Supplied records:

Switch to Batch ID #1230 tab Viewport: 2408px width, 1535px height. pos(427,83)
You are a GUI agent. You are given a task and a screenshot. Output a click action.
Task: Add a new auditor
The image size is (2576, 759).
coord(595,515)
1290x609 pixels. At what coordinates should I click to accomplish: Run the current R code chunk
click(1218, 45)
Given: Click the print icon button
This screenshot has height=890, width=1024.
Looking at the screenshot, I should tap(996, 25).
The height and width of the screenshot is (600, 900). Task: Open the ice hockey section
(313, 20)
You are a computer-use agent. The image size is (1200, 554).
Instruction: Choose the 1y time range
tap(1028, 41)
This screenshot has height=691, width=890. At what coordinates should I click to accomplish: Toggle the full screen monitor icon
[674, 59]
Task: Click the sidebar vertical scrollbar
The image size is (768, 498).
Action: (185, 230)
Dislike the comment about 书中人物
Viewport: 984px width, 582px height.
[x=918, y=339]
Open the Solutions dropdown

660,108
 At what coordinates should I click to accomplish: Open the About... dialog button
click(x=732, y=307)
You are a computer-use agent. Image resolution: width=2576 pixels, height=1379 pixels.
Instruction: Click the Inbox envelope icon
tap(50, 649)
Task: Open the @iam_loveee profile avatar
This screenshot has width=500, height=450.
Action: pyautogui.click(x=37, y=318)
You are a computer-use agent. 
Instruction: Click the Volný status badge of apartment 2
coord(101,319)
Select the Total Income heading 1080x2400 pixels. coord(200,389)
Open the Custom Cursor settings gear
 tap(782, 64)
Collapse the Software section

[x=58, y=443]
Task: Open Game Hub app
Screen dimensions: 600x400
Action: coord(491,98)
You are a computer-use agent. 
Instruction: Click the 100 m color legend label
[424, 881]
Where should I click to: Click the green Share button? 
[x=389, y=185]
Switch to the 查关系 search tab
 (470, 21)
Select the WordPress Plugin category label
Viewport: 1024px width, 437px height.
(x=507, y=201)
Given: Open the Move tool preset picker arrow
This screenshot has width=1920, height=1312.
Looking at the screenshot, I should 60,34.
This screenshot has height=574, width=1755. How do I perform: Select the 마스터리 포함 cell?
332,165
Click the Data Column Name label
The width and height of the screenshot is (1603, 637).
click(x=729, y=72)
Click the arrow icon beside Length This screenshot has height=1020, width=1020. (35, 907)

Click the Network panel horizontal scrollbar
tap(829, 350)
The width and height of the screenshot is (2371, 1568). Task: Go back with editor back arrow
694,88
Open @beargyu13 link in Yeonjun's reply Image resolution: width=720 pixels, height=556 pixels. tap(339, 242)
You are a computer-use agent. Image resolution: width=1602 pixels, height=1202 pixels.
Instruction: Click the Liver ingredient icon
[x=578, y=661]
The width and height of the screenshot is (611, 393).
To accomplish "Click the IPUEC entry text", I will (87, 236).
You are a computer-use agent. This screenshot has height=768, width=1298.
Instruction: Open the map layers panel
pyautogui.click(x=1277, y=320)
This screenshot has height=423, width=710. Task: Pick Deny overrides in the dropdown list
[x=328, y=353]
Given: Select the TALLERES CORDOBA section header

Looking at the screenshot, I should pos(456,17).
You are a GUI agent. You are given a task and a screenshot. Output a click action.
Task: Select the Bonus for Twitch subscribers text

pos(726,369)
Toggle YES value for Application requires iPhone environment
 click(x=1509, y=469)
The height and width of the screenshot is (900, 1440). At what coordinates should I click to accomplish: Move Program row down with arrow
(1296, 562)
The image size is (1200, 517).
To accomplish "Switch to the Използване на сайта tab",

What the task asks: Reproduce all of the data above, replacing every occurrence of "computer-use agent" with "desktop automation agent" and leaving everything else unchanged.

Final result:
Switch to Batch ID #1230 tab Viewport: 2408px width, 1535px height. pos(427,83)
You are a GUI agent. You are given a task and a screenshot. Output a click action.
Task: Add a new auditor
The image size is (2576, 759).
coord(595,515)
1290x609 pixels. At what coordinates should I click to accomplish: Run the current R code chunk
click(1218, 45)
Given: Click the print icon button
This screenshot has height=890, width=1024.
Looking at the screenshot, I should tap(996, 25).
The height and width of the screenshot is (600, 900). Task: Open the ice hockey section
(313, 20)
You are a desktop automation agent. The image size is (1200, 554).
Instruction: Choose the 1y time range
tap(1028, 41)
This screenshot has height=691, width=890. At what coordinates should I click to accomplish: Toggle the full screen monitor icon
[674, 59]
Task: Click the sidebar vertical scrollbar
The image size is (768, 498).
Action: (185, 230)
Dislike the comment about 书中人物
Viewport: 984px width, 582px height.
[x=918, y=339]
Open the Solutions dropdown

660,108
 At what coordinates should I click to accomplish: Open the About... dialog button
click(x=732, y=307)
You are a desktop automation agent. Image resolution: width=2576 pixels, height=1379 pixels.
Instruction: Click the Inbox envelope icon
tap(50, 649)
Task: Open the @iam_loveee profile avatar
This screenshot has width=500, height=450.
Action: pyautogui.click(x=37, y=318)
You are a desktop automation agent. 
Instruction: Click the Volný status badge of apartment 2
coord(101,319)
Select the Total Income heading 1080x2400 pixels. coord(200,389)
Open the Custom Cursor settings gear
 tap(782, 64)
Collapse the Software section

[x=58, y=443]
Task: Open Game Hub app
Screen dimensions: 600x400
Action: coord(491,98)
You are a desktop automation agent. 
Instruction: Click the 100 m color legend label
[424, 881]
Where should I click to: Click the green Share button? 
[x=389, y=185]
Switch to the 查关系 search tab
 (470, 21)
Select the WordPress Plugin category label
Viewport: 1024px width, 437px height.
(x=507, y=201)
Given: Open the Move tool preset picker arrow
This screenshot has width=1920, height=1312.
Looking at the screenshot, I should 60,34.
This screenshot has height=574, width=1755. How do I perform: Select the 마스터리 포함 cell?
332,165
Click the Data Column Name label
The width and height of the screenshot is (1603, 637).
click(x=729, y=72)
Click the arrow icon beside Length This screenshot has height=1020, width=1020. (35, 907)

Click the Network panel horizontal scrollbar
tap(829, 350)
The width and height of the screenshot is (2371, 1568). Task: Go back with editor back arrow
694,88
Open @beargyu13 link in Yeonjun's reply Image resolution: width=720 pixels, height=556 pixels. tap(339, 242)
You are a desktop automation agent. Image resolution: width=1602 pixels, height=1202 pixels.
Instruction: Click the Liver ingredient icon
[x=578, y=661]
The width and height of the screenshot is (611, 393).
To accomplish "Click the IPUEC entry text", I will (87, 236).
You are a desktop automation agent. This screenshot has height=768, width=1298.
Instruction: Open the map layers panel
pyautogui.click(x=1277, y=320)
This screenshot has height=423, width=710. Task: Pick Deny overrides in the dropdown list
[x=328, y=353]
Given: Select the TALLERES CORDOBA section header

Looking at the screenshot, I should pos(456,17).
You are a GUI agent. You are given a task and a screenshot. Output a click action.
Task: Select the Bonus for Twitch subscribers text

pos(726,369)
Toggle YES value for Application requires iPhone environment
 click(x=1509, y=469)
The height and width of the screenshot is (900, 1440). At what coordinates should I click to accomplish: Move Program row down with arrow
(1296, 562)
The image size is (1200, 517).
To accomplish "Switch to the Използване на сайта tab",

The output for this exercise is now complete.